-- Opening Marker --

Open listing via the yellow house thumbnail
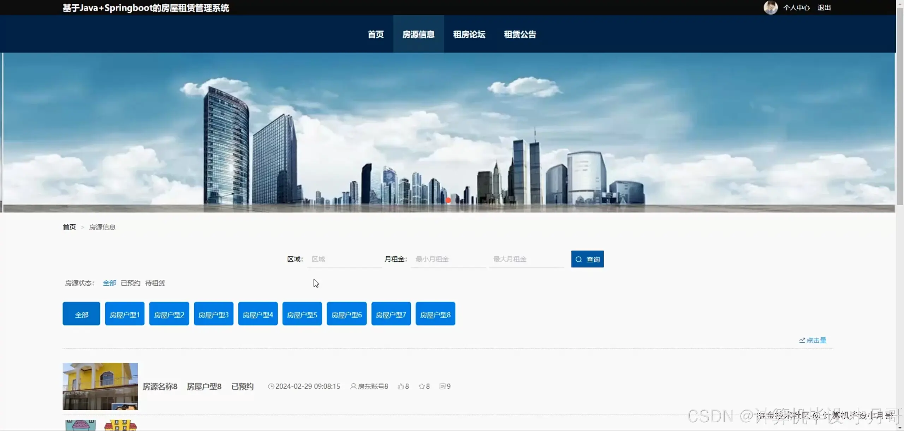The width and height of the screenshot is (904, 431). pos(100,387)
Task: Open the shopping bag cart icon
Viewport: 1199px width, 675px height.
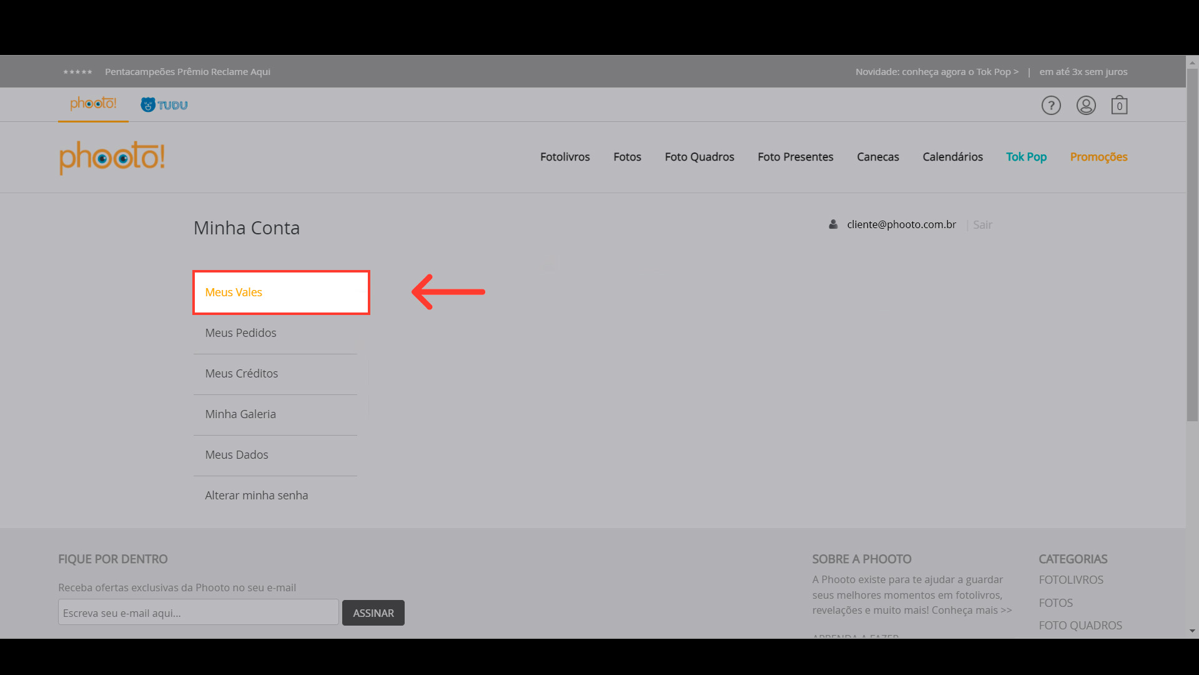Action: click(1119, 105)
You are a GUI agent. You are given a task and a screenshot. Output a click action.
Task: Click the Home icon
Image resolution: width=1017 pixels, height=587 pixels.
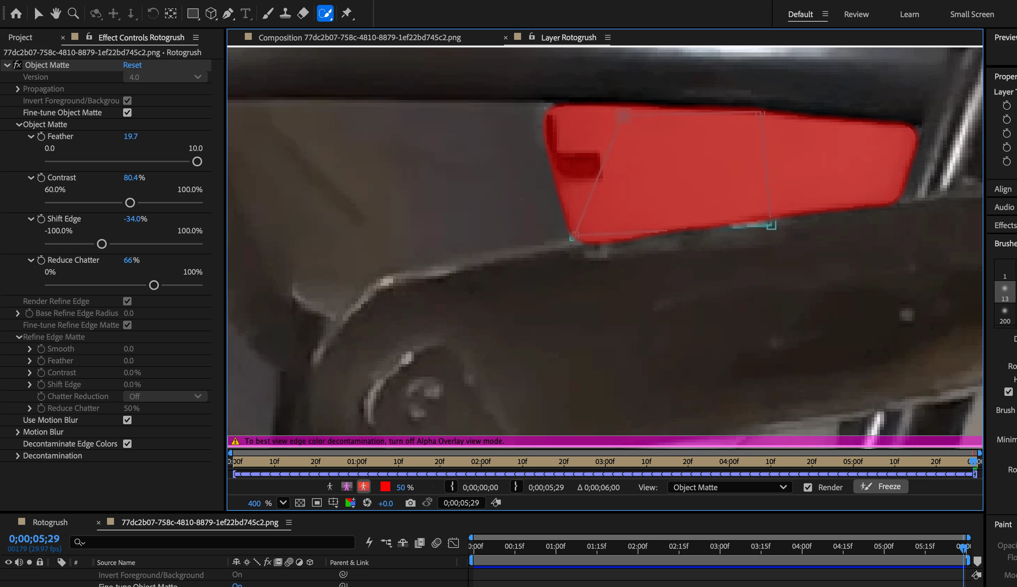(x=16, y=13)
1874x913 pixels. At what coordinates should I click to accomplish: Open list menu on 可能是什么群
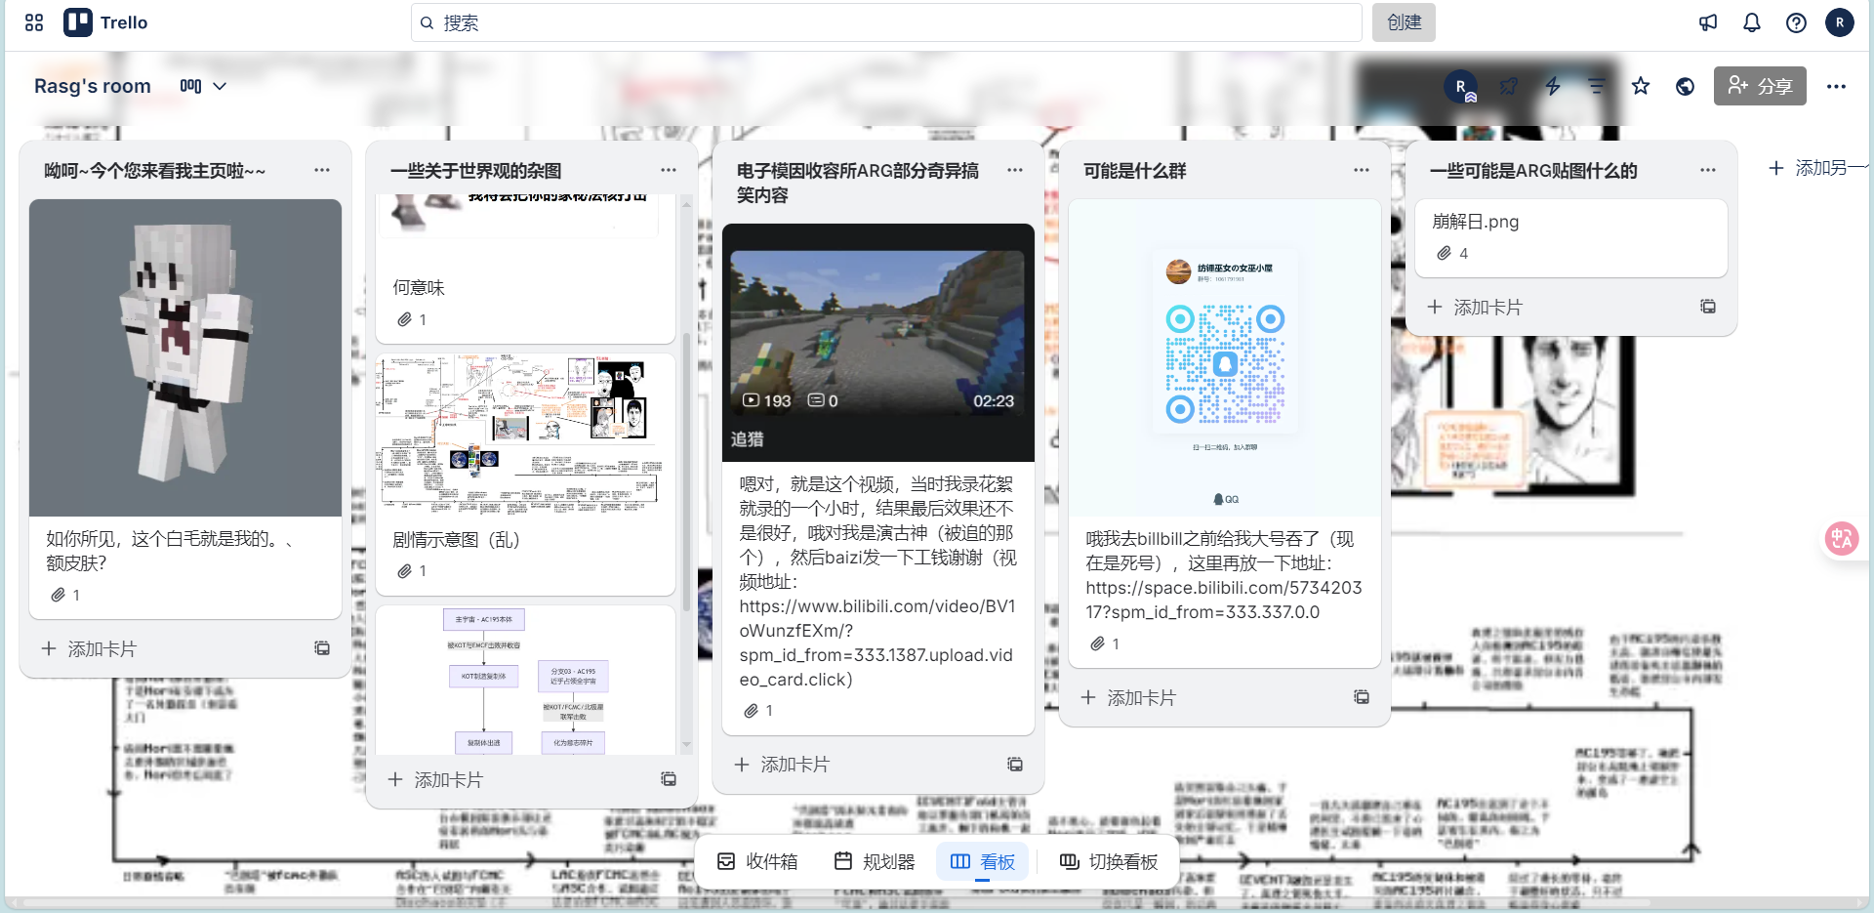click(x=1362, y=169)
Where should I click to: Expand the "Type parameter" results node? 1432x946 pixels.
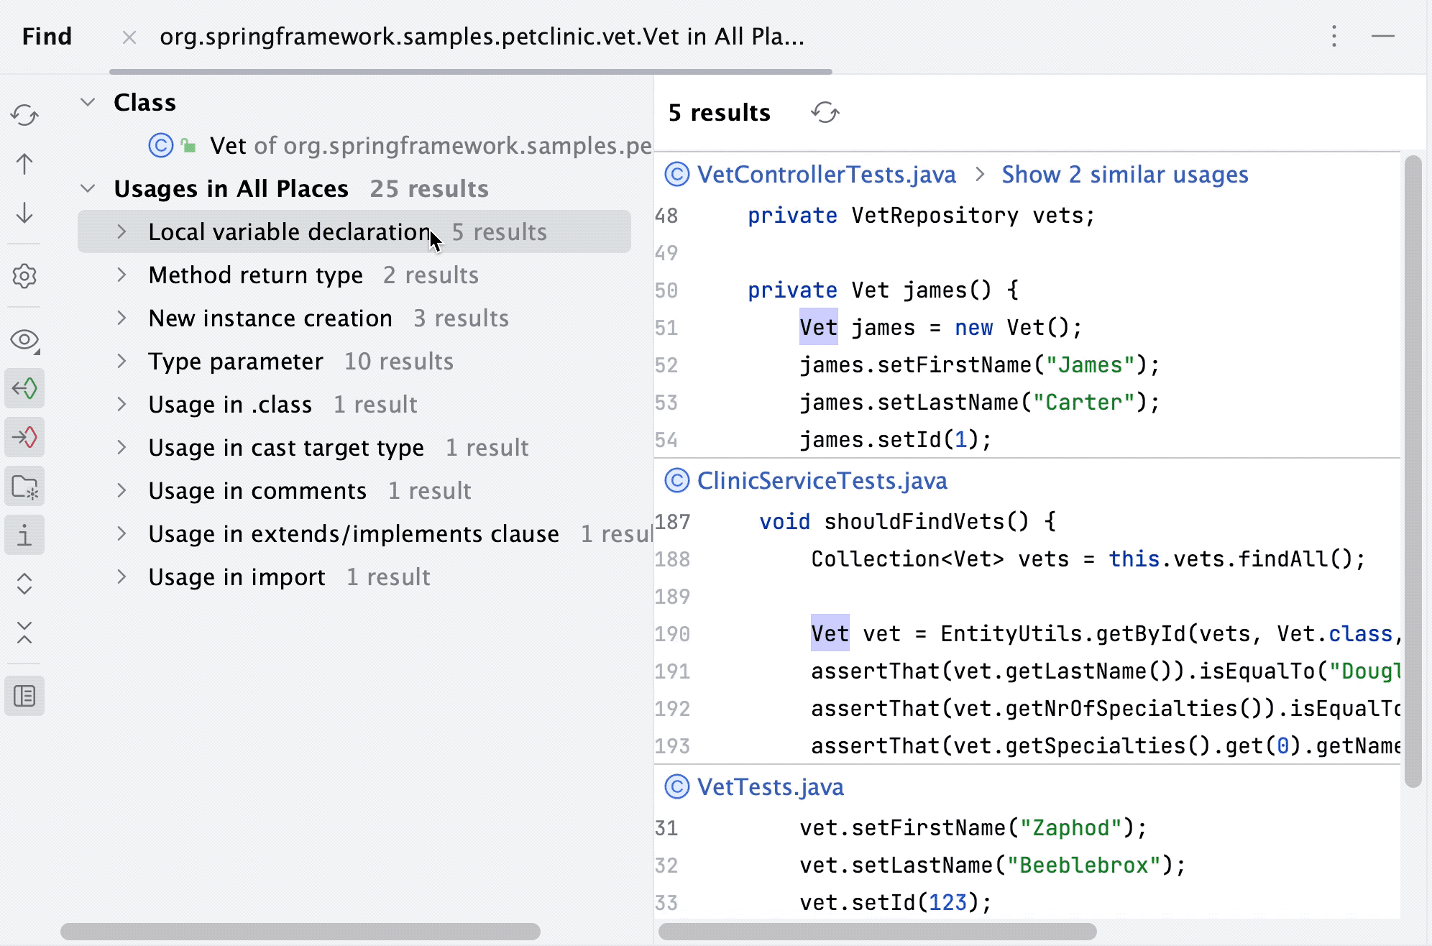point(122,361)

-- Closing Marker --

◆ **What to work on**
Return the full listing exactly as written, without any of its images.

◆ **Task answer**
Open listing via the yellow house thumbnail
The width and height of the screenshot is (904, 431). pos(100,387)
Task: Open the shopping bag cart icon
Viewport: 1199px width, 675px height.
Action: click(1119, 105)
You are a GUI agent. You are given a task and a screenshot. Output a click action.
Task: Click the Home icon
Image resolution: width=1017 pixels, height=587 pixels.
(x=16, y=13)
1874x913 pixels. At what coordinates should I click to accomplish: Open list menu on 可能是什么群
click(x=1362, y=169)
Where should I click to: Expand the "Type parameter" results node? 1432x946 pixels.
point(122,361)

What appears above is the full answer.